Andy Rubin, a former Google executive who reportedly received a $90 million “exit package” from Big Tech after an employee accused him of sexual harassment, is alleged to be running a sex ring.
Newly unsealed court documents from a civil complaint filed by his estranged wife, Rie Hirabaru Rubin, accuse the father of Android software of having several mistresses, at least one of which was “complicit” with him in “running what appeared to be a sex ring”.
“[She] discovered that Rubin had a secret life with multiple women, not just friendships with ex-girlfriends. Rubin had, in his own words, ‘ownership’ relationships with other women, whereby Rubin would pay for their expenses in exchange for offering them to other men. [He] did so that he could watch them engage in various sexual acts, often involving threesomes.
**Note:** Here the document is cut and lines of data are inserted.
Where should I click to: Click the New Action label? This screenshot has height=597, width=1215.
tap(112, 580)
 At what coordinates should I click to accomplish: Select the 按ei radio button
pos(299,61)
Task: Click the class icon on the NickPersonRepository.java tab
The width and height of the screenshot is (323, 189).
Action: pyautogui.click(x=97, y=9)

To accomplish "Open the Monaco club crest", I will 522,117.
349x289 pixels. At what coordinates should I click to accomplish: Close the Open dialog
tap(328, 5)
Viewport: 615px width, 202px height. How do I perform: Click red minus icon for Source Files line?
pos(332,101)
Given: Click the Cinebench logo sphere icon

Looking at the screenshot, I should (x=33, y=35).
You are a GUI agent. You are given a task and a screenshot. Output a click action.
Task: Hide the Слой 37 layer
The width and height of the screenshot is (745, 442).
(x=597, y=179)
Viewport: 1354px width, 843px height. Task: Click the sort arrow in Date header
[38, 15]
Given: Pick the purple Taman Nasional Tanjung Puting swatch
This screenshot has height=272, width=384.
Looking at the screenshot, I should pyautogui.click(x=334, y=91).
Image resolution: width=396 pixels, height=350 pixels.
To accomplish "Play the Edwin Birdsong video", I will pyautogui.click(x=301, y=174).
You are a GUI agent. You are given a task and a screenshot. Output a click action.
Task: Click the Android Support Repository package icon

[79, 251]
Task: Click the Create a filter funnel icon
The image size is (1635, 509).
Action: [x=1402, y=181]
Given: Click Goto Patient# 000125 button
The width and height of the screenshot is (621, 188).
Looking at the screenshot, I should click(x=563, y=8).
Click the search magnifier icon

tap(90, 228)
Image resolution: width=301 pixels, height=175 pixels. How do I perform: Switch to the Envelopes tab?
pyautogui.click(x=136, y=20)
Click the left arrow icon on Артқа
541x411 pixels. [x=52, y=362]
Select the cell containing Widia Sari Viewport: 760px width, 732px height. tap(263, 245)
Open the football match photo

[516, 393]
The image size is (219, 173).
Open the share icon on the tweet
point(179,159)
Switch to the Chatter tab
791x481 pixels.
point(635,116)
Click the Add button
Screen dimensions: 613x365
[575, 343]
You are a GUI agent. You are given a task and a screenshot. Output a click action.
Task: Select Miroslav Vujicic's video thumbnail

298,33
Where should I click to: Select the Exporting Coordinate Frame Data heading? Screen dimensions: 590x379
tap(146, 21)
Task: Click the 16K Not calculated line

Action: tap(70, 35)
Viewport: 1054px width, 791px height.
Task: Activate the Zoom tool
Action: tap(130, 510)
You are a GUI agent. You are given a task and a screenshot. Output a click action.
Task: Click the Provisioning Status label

One of these women was complicit with Rubin in running what appeared to be a sex ring”.
Central to the complaint, which was filed in October, is the allegation that Rubin cheated Rie out of a share of his wealth and that he concealed the purported Google payments after he left the company.
Rie is now trying to have their prenuptial agreement invalidated, because she claims that Rubin set up a separate bank account to deposit the alleged “exit package” and spent “many hundreds of thousands of dollars on these women”. She argues that the prenup protected him from financial consequences in the event of a divorce to due to affairs.
Once the story broke, Rubin’s lawyer said in a statement to The Verge that the legal complaint is “full of false claims”:
“This is a garden variety family law dispute involving a wife who regrets her decision to execute a prenuptial agreement. It is full of false claims and we look forward to telling our side of the story”.
The freshly-made allegations shed new light on a New York Timesreport from last October claiming that Rubin had been accused of sexual misconduct by a Google employee and got a $90 million severance agreement negotiated in the wake of multiple harassment complaints in 2014.
As the exposé accused Big Tech of mishandling the case, employees staged a 20,000-person walkout at Google offices worldwide in November 2018 in a symbolic protest.
At the time, Rubin as well denied the allegations that he had received $90 million in severance pay as “part of a smear campaign by my ex-wife to disparage me during a divorce and custody battle”.
“The New York Times story contains numerous inaccuracies about my employment at Google and wild exaggerations about my compensation. Specifically, I never coerced a woman to have sex in a hotel room”, he added.